▶ _Passage shown_:
################
Hello,
Is there a CNV variant caller that works on non-model organisms and that works by providing a bam alignment, a fasta reference and a gff annotation of all genes?
Basically I am trying to find our what genes are in high copy numbers.
I am creating the bam file by aligning illumina paired end reads with bwa to reference.
Thank you, Adrian
Also, VarScan can technically work on any .pileup file produced from a .bam files, but I wouldn't trust the copy number calls unless you had paired samples (and used the "copynumber" function instead of the "mpileup2cns"). And you'll need to use another tool to get gene annotations.
my organism is intronless, so conifer seems inappropriate. VarScan doesn't care about gene annotations, and reports variation. I just need to know what is the copy number in the genome of each gene I feed the program from my annotation file.
Although designed for being given a list of targeted regions, you can define your "targeted" regions as your genes. CoNIFER doesn't actually know or care what the regions represent.
That said, I can't absolutely say this is the best strategy - it is just what I can think of.
I use cn.mops package (http://www.bioconductor.org/packages/release/bioc/html/cn.mops.html) exactly for the same purposes. We have reference, a number of BAM files and also GFF file. If interested i could provide an example of the R code for the analysis.
Can you share your R code? Thanks!
################
▶ _Dataset excerpt_:
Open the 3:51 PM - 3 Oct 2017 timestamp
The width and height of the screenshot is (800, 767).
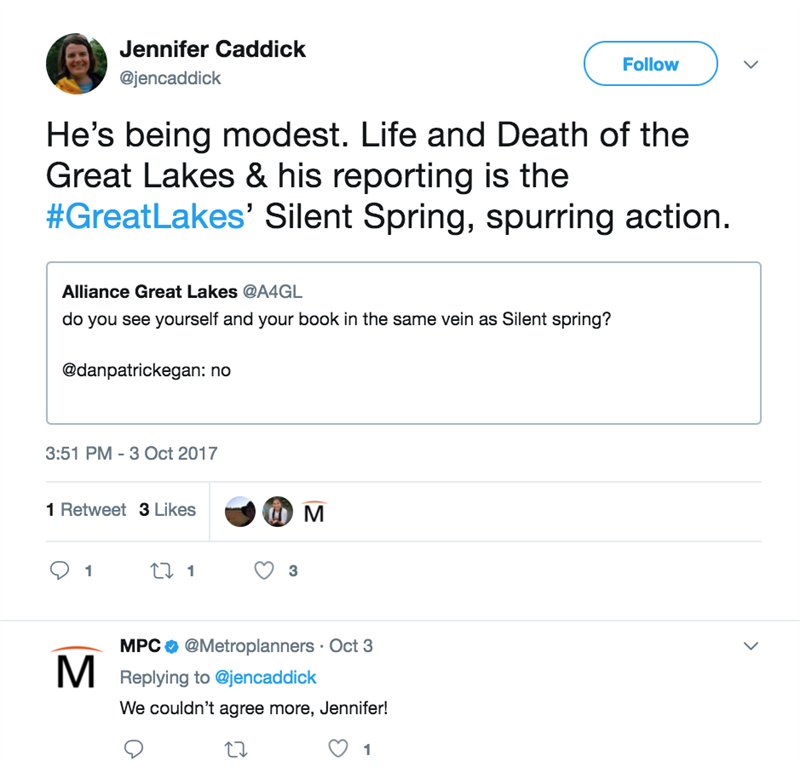[131, 453]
################
▶ _Exercises to complete_:
- A) In the forum thread on CNV calling, which tool is used to align the Illumina paired-end reads to the reference?
- B) Rewrite the forum thread from "Basically I am" up to and including "get gene annotations.", changing "bwa" to "bowtie2".
The data has nothing to do with the forum thread.

▶ _Expected outputs_:
- A) bwa

- B)
Basically I am trying to find our what genes are in high copy numbers.
I am creating the bam file by aligning illumina paired end reads with bowtie2 to reference.
Thank you, Adrian
Also, VarScan can technically work on any .pileup file produced from a .bam files, but I wouldn't trust the copy number calls unless you had paired samples (and used the "copynumber" function instead of the "mpileup2cns"). And you'll need to use another tool to get gene annotations.